Già, quest’anno è iniziata “La Riconquista dei Corni”. Con il naso all’insù ci siamo avventurati nella storia attraverso le grandi pareti dimenticate dei Corni di Canzo. La via Fasana, la via Criss, la via Attilio Piacco: ecco lo strepitoso tris del Corno Centrale. Davvero non avrei potuto sperare di ottenere così tanto in così poco tempo!

A queste vanno aggiunte la via del Camino al Gruppo dei Pilasti, la via del Camino alla Torre Desio, Attenti a Quei Due (sia normale che nella variante SEM, sia estiva che invernale). Mentre, solo per via della neve, è mancata la possibilità di tentare anche le vie del Corno Orientale.

Oltre a dare battaglia sulle vie dimenticate dei Corni abbiamo avuto l’occasione di ripetere alcune strepitose classiche: la Cassin al Medale, la via Lunga al Dito Dones, la Fasana al Sigaro Dones, lo Spigolo Dorn ai Maniaghi (tutte alle porte dell’inverno).

In sette mesi una vera abbuffata costellata da rocambolesche avventure (il temporare sulla Criss o il recupero dall’alto sull’Attilio Piacco!) Non posso che esprimere un sentito e doveroso ringraziamento a Mattia: «anche se non c’è modo di farti desistere, nemmeno quando sarebbe ragionevole farlo, è stato uno spettacolo arrampicare con te quest’anno, grazie!»

Il 2013 è stato però davvero intenso anche su altri fronti. All’inizio dell’anno, insieme a Giovanni e Franco, si è bighellonato in alta quota. In realtà le cime raggiunte non sono state moltissime ma le esperienze fatte sono state piuttosto curiose. Dai quattro giorni bloccati dalla bufera alla Capanna Margherita , al Bernina in mezzo ai pazzi: gente e sassi che volavano da tutte le parti!! La lista delle salite è: Cassandra, Strahlhorn, Monte Rosa, Bernina.

Sul fronte delle ferrate va aggiunta (finalmente) la via Ferrata del Monte Coglians in Friuli ed alcune salite in invernale nel nostro territorio.

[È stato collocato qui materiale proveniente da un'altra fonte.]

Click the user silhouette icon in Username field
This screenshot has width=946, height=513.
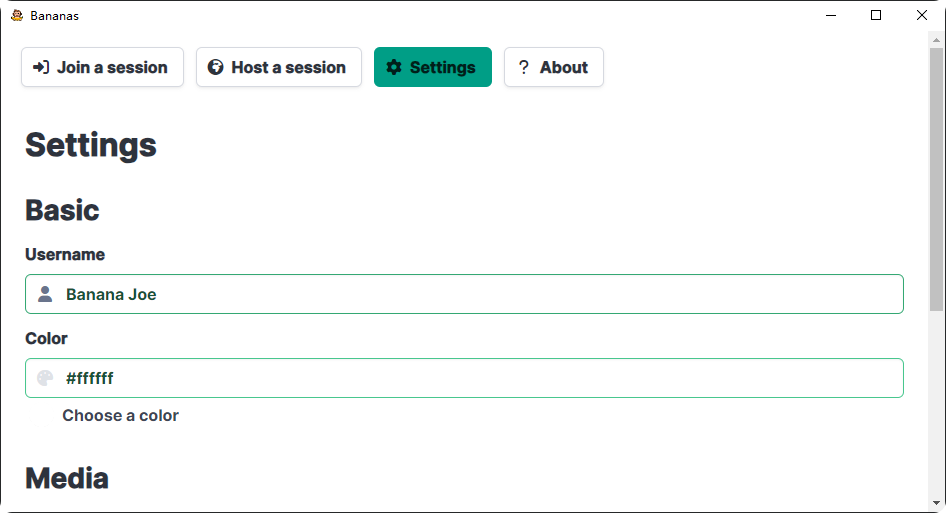[x=45, y=294]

Il 2013 è anche il mio primo anno nell’ambito della speleologia e da neofita non posso che essere soddisfatto di quanto fatto: Zelbio, Fornitori, Nicolina, Grotta di Lino, Area58, La Fusa. Inoltre mi ha fatto davvero molto piacere vedere un mio articolo pubblicato su “Q4000”, l’annuario del Cai Erba: non vedo l’ora che lo Speleo Club Erba riprenda i corsi per aggregarmi nuovamente alla compagine di inarrestabili scalmanati!
(Il gruppo Speleo mi ha dato davvero molto! Grazie!)

Quest’anno ho percorso il “Grand Tour” solo una vola sola, in invernale a Febbraio, ed ho fatto davvero  pochi trek lunghi sul Lario a conferma di come questo sia stato un anno “più tecnico”. A tutto questo va aggiunto in coda anche il trek di 5 giorni di  “stile alpino” all’Etna dove mi sono goduto tanto l’esplorazione quanto il “campeggio”: mi piace andare a zonzo in totale libertà!

Direi che andata bene, posso davvero essere contento. Un grazie a Mattia, Simone, Giovanni, Stefano, Luca, ai “Veterani” Renzo e Franco, al Gruppo Speleo ed ai membri della “Squadra”: è stato un privilegio fare cordata con voi!

Davide “Birillo” Valsecchi

«Attenti a quei due»: prima ripetizione invernale

«Attenti a quei due»: prima ripetizione invernale

mattia-attenti_a_quei_due-invernaleCi ritroviamo sotto la Parete Fasana con il naso all’insù: è il 21 Dicembre, primo giorno d’inverno. «Sarebbe la prima ripetizione assoluta in invernale, ma hai visto come è ridotta?! Cola acqua da tutte le parti!!» Attorno a noi è tutto coperto di neve, una pioggerellina mista a neve sembra rinforzare. Nello zaino abbiamo tonnellate di materiale ma tutto sembra esserci contro. «Sarebbe davvero strepitoso riuscirci, la via la conosciamo, le soste sono vecchie ma buone, però…  però  infilarsi in quell’oceano in questi condizioni sarebbe davvero da stronzi. Già, davvero da stronzi. Questa è la nostra parete: dobbiamo solo aspettare che non piova. Non possiamo mancarle di rispetto violentandola così: ci ha già preso a calci in passato!»

Restiamo in silenzio un attimo. Poi decidiamo «Facciamo un regalo di Natale a Renzo e Giorgio, facciamo la prima invernale di Attenti a quei due!!» La via che i due veterani hanno aperto due anni fa ha un passaggio tosto di 6a ma è attrezzata alla perfezione e, salvo alcuni tratti dove la roccia è friabile, è completamente protetta.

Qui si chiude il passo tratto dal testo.